Mercurio: El Mensajero de los Dioses

En la mitología, Mercurio era considerado el mensajero de los dioses, de ahí la relación de este planeta con la comunicación, el pensamiento, el intelecto y los viajes cortos. Su misión es transmitirnos el mundo de la ley superior, representado por Saturno, a niveles terrenales y prácticos, para hacernos más fácil su comprensión. Es decir, Saturno proporciona la ley, las estructuras, pero no el entendimiento y la comprensión. Será a través de Mercurio, de las realidades concretas, de lo pequeño, comprendiendo su funcionamiento, como podremos entender las realidades superiores, aplicando simplemente la ley de la analogía:como arriba es abajo; como abajo es arriba. Si Saturno es la inteligencia global, Mercurio representa la inteligencia práctica.

Cabalísticamente, Mercurio será el encargado de transmitirnos la Verdad y, será a través del sector de la carta en que se encuentre, donde iremos en pos de ella. Será a través de Mercurio como podremos conectar con el mundo de las realidades superiores, de lo que está más allá, representado por Neptuno (que en el mundo de la cábala es considerado la octava superior de Mercurio). Es el iniciador y su símbolo se encuentra inscrito en todos los templos iniciáticos. Su posición en un horóscopo indicará la aptitud del individuo para comprender la relación entre las cosas, que es la facultad suprema de la inteligencia.
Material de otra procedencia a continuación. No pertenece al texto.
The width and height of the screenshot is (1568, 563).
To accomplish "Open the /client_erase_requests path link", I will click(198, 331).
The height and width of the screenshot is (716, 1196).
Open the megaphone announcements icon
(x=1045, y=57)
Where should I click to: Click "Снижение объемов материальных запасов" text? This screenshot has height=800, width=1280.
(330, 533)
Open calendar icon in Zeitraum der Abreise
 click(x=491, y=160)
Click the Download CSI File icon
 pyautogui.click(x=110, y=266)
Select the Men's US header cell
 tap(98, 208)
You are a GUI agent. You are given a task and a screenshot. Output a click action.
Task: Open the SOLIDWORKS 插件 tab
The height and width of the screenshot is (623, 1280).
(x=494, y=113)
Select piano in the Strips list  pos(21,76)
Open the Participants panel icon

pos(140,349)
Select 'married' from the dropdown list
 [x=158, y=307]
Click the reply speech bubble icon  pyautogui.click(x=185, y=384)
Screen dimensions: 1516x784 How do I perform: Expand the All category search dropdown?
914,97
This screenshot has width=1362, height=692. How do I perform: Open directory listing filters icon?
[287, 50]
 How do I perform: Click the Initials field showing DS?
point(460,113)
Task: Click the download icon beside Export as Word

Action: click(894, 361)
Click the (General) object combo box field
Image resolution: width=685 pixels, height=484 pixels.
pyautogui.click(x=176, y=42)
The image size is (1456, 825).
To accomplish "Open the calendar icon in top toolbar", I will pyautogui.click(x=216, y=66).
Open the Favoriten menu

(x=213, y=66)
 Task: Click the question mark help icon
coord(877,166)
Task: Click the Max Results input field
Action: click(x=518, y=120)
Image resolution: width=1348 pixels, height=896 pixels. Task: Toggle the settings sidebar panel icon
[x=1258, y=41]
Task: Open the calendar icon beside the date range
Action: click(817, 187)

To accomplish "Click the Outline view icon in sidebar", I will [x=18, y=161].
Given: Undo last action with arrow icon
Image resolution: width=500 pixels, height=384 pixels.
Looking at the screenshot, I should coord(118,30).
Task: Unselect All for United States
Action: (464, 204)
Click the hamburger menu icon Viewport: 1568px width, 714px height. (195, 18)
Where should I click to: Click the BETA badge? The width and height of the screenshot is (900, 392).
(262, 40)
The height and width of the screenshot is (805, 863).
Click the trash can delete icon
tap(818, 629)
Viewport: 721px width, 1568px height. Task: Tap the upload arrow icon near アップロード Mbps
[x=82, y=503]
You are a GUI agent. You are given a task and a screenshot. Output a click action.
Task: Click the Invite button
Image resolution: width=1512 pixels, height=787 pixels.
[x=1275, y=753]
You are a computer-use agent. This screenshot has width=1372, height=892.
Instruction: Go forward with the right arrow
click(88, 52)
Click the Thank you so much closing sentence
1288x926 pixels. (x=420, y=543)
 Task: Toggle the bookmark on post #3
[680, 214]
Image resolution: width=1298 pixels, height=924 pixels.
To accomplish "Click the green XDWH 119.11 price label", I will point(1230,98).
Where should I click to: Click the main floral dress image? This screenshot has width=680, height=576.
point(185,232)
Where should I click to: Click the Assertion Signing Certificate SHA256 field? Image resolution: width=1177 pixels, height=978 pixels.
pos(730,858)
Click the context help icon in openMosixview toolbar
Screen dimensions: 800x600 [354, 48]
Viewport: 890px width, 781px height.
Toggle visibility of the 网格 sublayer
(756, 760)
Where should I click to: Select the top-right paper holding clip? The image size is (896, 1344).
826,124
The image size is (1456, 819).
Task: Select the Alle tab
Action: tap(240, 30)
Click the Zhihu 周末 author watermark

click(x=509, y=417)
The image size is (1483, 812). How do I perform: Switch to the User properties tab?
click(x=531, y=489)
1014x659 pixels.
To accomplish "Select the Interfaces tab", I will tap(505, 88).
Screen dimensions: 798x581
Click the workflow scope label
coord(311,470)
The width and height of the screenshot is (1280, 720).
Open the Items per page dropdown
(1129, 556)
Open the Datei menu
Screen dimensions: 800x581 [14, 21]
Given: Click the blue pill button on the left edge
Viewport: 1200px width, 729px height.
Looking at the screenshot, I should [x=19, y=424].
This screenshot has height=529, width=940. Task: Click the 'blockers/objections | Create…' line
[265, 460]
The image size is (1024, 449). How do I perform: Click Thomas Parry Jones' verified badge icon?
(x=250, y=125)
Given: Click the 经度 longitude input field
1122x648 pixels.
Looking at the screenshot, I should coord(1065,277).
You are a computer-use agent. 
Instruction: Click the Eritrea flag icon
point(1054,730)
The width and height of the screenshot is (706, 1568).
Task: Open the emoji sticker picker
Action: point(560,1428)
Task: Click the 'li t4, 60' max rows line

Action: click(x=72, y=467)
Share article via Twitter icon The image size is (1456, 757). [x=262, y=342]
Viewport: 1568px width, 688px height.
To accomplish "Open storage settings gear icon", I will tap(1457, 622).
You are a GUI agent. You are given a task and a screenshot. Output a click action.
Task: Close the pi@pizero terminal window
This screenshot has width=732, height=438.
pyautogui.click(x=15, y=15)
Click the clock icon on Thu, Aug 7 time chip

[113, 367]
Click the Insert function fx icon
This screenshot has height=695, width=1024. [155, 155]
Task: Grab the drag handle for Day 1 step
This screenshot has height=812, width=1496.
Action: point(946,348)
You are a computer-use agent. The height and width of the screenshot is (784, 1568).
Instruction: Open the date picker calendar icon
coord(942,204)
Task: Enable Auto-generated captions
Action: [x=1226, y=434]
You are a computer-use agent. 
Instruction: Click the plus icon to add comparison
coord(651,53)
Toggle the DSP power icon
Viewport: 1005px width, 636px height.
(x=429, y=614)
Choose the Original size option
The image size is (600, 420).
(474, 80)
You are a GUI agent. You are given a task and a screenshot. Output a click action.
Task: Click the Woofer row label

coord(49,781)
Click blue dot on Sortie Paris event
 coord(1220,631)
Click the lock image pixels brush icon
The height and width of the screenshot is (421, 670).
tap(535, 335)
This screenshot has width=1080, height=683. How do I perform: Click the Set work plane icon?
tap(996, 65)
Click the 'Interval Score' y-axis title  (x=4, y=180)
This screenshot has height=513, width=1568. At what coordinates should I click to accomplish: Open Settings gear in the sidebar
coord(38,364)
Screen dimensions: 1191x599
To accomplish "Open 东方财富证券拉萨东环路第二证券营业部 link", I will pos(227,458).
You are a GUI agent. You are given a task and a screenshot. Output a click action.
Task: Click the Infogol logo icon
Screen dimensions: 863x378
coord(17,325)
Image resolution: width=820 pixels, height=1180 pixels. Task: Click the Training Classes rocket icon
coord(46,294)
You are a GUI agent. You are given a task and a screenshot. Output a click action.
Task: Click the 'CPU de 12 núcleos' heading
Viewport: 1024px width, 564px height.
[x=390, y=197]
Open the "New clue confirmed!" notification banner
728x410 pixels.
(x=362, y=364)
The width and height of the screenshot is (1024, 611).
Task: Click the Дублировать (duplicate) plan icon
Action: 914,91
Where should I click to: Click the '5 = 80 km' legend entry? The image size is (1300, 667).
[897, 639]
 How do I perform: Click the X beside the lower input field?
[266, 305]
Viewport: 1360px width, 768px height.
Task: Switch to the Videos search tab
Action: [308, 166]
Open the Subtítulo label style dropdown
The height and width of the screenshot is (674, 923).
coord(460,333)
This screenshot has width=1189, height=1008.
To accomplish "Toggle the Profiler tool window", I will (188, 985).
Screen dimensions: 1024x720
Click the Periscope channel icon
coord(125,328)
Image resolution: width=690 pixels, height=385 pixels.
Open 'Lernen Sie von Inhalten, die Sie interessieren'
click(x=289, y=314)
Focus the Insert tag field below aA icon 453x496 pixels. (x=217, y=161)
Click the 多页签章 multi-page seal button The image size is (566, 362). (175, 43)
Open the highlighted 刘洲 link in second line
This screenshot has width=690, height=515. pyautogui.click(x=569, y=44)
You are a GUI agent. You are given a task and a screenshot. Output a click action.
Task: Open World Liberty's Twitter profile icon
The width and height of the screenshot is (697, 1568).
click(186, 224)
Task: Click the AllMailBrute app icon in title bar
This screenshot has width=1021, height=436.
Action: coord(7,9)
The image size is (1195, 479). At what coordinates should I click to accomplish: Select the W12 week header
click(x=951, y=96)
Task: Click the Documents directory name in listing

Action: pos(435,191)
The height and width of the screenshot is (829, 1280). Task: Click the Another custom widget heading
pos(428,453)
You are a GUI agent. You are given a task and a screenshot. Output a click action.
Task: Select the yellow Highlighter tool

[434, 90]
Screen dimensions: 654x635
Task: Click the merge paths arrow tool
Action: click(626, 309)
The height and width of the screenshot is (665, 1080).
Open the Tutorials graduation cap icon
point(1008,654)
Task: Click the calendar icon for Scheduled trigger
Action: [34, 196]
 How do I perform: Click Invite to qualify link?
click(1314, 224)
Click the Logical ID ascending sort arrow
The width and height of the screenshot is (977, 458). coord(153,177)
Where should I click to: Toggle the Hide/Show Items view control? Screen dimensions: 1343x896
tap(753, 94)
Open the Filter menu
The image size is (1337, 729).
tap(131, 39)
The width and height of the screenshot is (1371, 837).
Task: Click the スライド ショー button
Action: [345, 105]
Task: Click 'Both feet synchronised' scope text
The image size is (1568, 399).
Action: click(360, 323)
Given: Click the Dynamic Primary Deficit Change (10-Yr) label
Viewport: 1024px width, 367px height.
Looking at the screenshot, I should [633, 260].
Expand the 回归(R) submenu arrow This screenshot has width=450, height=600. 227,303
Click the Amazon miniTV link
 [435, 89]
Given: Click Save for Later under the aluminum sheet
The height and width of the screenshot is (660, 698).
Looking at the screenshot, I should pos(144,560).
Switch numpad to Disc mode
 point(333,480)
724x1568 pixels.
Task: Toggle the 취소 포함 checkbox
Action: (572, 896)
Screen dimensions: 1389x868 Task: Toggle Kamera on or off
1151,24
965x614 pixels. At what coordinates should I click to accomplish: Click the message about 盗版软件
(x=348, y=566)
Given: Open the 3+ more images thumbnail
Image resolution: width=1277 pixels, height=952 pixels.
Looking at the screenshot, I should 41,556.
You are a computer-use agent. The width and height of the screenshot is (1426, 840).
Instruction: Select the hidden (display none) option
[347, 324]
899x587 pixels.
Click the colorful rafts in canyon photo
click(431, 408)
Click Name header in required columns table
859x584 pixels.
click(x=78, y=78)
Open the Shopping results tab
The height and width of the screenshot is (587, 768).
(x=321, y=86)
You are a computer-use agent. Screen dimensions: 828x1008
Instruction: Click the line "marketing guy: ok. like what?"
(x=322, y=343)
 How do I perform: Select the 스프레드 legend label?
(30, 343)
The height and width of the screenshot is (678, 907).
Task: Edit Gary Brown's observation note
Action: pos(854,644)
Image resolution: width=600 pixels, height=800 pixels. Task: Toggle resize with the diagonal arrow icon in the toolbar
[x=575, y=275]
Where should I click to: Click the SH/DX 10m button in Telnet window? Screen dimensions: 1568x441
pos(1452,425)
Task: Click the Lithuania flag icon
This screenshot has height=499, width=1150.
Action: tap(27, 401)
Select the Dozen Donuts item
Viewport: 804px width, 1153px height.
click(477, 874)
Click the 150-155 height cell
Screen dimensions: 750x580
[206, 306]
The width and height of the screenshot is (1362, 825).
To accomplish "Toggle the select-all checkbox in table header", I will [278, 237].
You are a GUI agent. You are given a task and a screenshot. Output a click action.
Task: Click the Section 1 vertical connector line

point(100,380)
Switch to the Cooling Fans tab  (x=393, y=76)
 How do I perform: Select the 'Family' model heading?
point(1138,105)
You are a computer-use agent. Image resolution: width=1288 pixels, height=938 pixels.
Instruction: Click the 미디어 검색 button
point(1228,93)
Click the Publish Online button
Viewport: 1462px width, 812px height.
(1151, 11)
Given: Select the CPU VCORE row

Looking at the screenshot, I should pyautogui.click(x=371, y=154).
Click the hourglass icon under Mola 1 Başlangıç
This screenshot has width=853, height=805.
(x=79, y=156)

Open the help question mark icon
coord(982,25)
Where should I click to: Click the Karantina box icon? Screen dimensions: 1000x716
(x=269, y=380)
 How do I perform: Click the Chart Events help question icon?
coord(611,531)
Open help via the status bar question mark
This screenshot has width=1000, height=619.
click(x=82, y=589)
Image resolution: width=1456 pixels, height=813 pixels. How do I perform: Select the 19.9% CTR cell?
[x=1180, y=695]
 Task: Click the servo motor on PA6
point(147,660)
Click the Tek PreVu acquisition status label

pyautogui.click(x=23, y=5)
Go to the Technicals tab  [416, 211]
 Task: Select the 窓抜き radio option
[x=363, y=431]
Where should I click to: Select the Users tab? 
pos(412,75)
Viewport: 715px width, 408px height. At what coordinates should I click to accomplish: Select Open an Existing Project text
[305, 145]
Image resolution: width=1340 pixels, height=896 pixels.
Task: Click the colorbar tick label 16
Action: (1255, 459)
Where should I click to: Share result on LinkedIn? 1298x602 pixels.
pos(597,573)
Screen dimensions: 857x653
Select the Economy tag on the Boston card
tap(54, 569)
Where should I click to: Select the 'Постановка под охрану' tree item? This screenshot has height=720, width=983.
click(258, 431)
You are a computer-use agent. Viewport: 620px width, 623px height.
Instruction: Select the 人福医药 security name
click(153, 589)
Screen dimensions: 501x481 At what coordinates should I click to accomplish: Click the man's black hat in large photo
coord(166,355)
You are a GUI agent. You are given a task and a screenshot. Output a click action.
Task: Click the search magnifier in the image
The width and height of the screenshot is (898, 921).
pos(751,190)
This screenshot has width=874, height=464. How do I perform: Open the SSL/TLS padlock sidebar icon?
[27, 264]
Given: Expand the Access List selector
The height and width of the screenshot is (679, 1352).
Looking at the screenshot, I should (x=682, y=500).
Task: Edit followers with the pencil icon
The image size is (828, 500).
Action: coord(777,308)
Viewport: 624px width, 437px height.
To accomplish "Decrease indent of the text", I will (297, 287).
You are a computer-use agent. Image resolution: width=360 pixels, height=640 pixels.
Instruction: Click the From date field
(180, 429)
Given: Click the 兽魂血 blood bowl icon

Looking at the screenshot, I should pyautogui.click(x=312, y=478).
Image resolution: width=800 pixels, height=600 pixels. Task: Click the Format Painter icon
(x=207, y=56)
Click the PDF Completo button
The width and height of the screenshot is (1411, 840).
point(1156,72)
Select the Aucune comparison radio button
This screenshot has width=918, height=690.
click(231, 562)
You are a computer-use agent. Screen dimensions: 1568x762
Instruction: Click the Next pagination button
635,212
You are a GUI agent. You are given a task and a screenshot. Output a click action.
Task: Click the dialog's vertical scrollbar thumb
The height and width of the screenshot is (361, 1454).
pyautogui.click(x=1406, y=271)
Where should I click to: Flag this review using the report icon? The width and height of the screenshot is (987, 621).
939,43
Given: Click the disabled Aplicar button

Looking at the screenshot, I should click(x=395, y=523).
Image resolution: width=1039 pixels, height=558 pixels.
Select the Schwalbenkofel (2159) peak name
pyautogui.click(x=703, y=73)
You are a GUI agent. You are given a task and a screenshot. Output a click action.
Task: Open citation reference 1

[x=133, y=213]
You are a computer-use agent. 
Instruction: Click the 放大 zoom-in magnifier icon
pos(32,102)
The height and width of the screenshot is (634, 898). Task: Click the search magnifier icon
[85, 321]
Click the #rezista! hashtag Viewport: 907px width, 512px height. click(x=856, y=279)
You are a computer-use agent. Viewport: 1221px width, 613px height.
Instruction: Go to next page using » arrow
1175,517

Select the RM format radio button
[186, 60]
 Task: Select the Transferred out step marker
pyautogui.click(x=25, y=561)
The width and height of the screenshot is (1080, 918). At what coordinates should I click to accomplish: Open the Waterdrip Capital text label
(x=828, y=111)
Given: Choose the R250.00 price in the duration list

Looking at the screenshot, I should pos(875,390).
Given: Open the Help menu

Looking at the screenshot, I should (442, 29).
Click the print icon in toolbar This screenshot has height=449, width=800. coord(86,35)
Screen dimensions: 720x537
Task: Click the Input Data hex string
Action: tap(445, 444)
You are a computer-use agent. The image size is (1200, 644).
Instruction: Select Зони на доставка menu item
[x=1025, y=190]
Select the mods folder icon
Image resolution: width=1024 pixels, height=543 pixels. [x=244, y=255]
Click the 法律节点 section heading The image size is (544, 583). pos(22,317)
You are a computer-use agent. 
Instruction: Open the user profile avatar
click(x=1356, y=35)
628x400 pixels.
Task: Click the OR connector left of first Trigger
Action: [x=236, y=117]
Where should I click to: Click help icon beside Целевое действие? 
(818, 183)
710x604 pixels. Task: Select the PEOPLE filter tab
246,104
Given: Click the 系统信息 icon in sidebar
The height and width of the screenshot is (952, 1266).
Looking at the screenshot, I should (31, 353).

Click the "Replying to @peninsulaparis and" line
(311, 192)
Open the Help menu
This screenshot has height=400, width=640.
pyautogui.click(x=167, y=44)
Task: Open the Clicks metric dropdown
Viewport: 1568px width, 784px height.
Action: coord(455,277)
Mercurio y la búsqueda de la verdad

Mercurio supone la creación del pensamiento, acercándonos a las realidades concretas, para una vez analizadas y trabajadas, poder subir y conectar con el Todo. Una posición fuerte de Mercurio en un horóscopo será, pues, indicio de que la persona posee capacidad de análisis, de crítica, de síntesis y de discernir la verdad encerrada en cada cosa. En el zodíaco, Mercurio trabaja con los materiales de Géminis y de Virgo. En Géminis, Mercurio actúa positivamente, aportando discernimiento a la exteriorización de nuestras ideas. A través de Virgo, Mercurio actúa por su polaridad negativa, sirviendo sus materiales de tapiz rodante, por decirlo así, que conduce a la quintaesencia de las experiencias adquiridas en los cuatro ciclos elementales, (fuego, agua, aire, tierra), al nuevo gran ciclo que se iniciará con Aries.

Los malos aspectos planetarios sobre Mercurio perturbarán las funciones intelectuales. Por un lado (Géminis) entorpecerán la facultad de discernir lo que es o no es adecuado, dando lugar al mentiroso, al charlatán, a los engaños y las traiciones. Por otro lado (Virgo), dificultará el aprendizaje y asimilación de las experiencias, lo que conducirá a la persona a tropezar dos veces en el mismo obstáculo y a tener que repetir curso, por así decirlo.